Work to complete
Nothing but the exact text of the entries should appear in your answer; pictures stay out.

** Opening Records to process block **

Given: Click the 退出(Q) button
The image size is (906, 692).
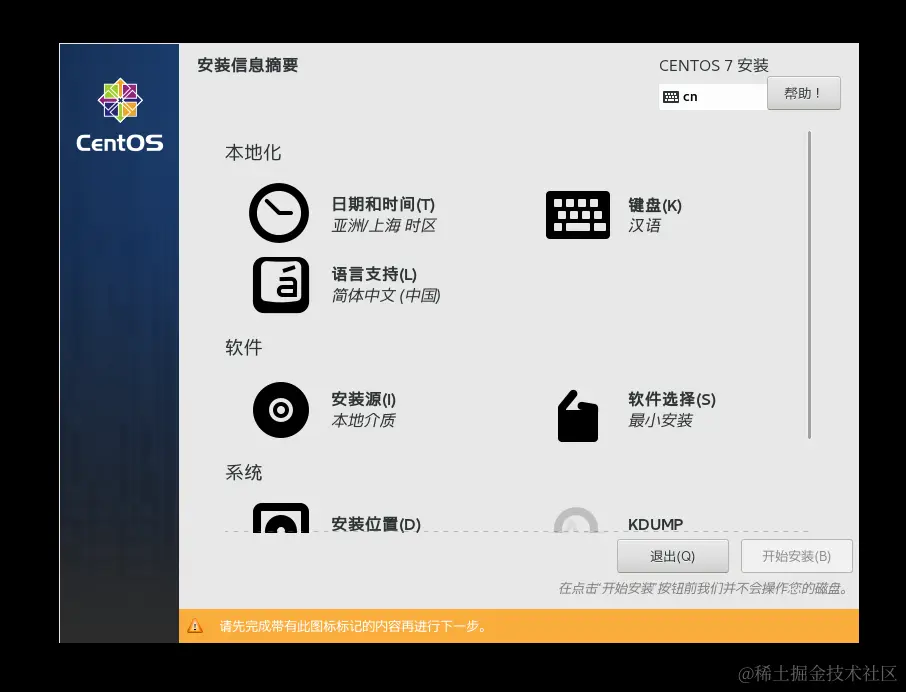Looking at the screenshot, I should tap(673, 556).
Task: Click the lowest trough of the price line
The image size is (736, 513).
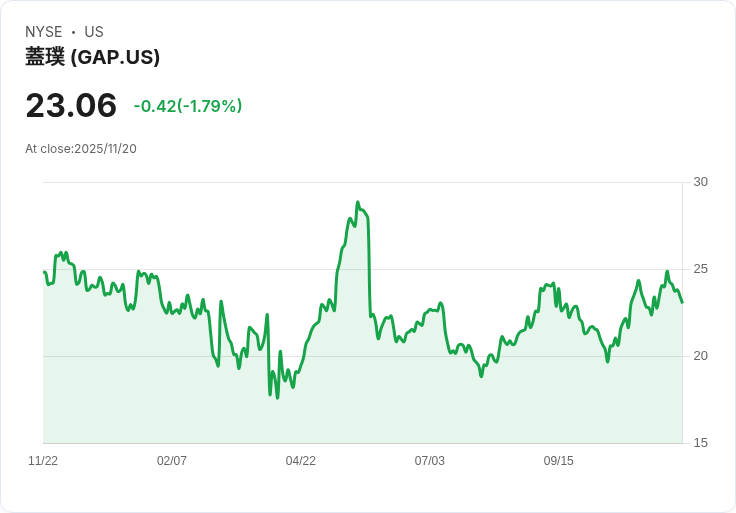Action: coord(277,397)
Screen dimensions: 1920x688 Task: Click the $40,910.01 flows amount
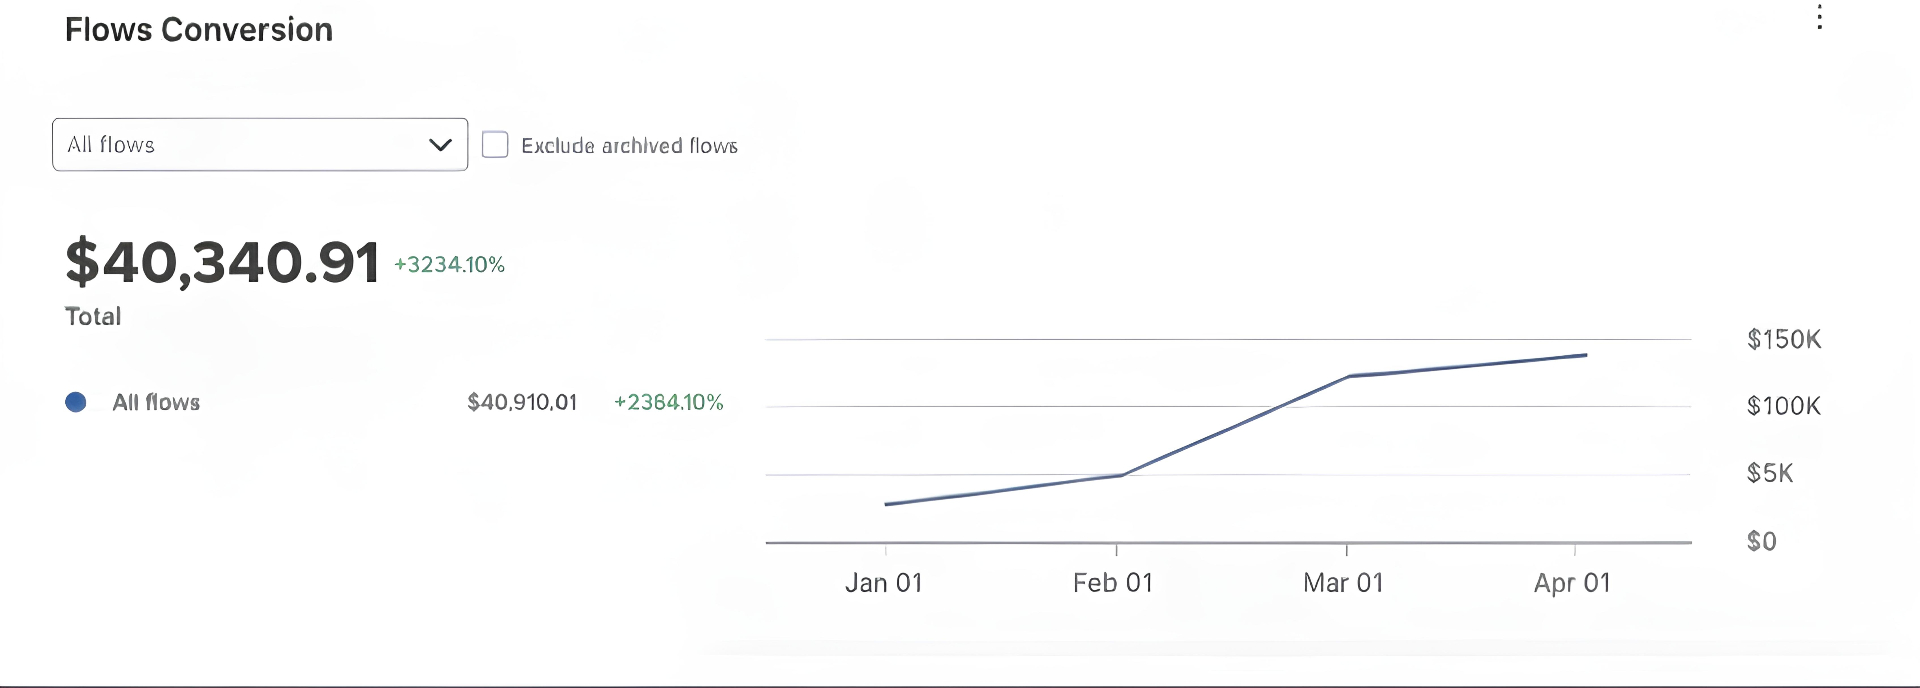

** Closing Records to process block **

Output below
Given: Click the 退出(Q) button
The image size is (906, 692).
Looking at the screenshot, I should tap(673, 556).
Task: Click the lowest trough of the price line
The image size is (736, 513).
Action: coord(277,397)
Screen dimensions: 1920x688 Task: Click the $40,910.01 flows amount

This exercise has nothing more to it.